Семнадцать дней прошло, а у него все ещё немного шумит в ушах. В больницу он ехать отказался, его отвезли домой, куда девушки позже доставили и Павлушку. Ухаживали за ним мама и Юлия. Полежал два дня, — встал; ещё три дня погулял с больничным листом в кармане, не выдержал, отправился в цех. Ему уже давно сообщили по телефону, что Майя жива, только сильно разбилась от удара об пол головой, всем телом, что состояние у нее хотя и тяжелое, но врачи не сомневаются в благополучном исходе. Он говорил по телефону с Булавиным, ругал себя за то, что бросил его одного в аппаратной. «Вы поступили очень правильно, Александр Васильевич, — ответил Булавин, — вы спасли человеку жизнь. Если бы не вы пришли на помощь Сиберг, то сделал бы это я, а вы остались бы в аппаратной».
Когда Александр пришел на комбинат, там ещё не утихли разговоры о Майе, о ее подвиге. Да, да, да, то, что она сделала, все называли подвигом.

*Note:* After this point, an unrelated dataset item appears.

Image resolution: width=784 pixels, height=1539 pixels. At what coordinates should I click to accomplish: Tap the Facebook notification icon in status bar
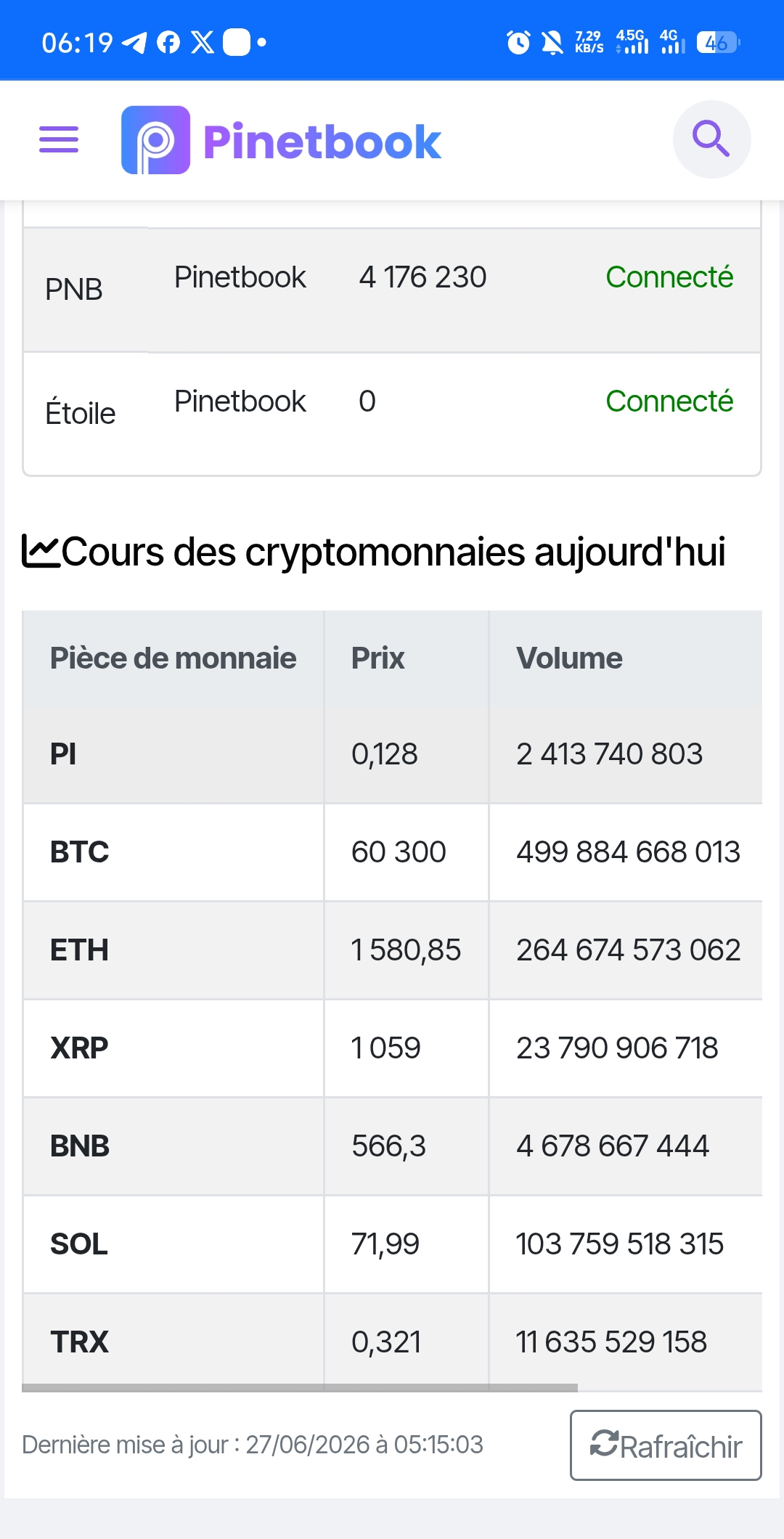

Если бы не Майя, взорвались бы не два аппарата, а вся их длинная цепь, опоясывающая зал, с лица земли был бы снесен и цех № 42 и соседние с ним.
Булавин крепко потискал его руку. «Вы настоящий человек, Александр Васильевич! Можете считать меня своим другом, можете всегда на меня рассчитывать».
То, чего они вместе добивались почти полгода, теперь осуществлялось. Волей-неволей цех был поставлен на ремонт. Работали ремонтники, монтажники; работы велись и в воскресные дни, и вечером, и ночью — в три смены. Такой цех, как цех № 42, не мог напрасно простаивать ни часа. «Шурик, — спрашивала его София Павловна иной раз, — а что вы все-таки там вырабатываете, не пойму. Куда это идет, на что?» — «Мамочка, — отвечал он многозначительно, — частично это идет вам, женщинам, на кофточки и на те чулки, которые кажутся кукольными, а если растянуть, то сгодятся и на слониху. Вот все, что я могу тебе сказать, не разглашая государственной, а может быть, и военной тайны. Неужели ты хочешь, чтобы я разгласил военную тайну?»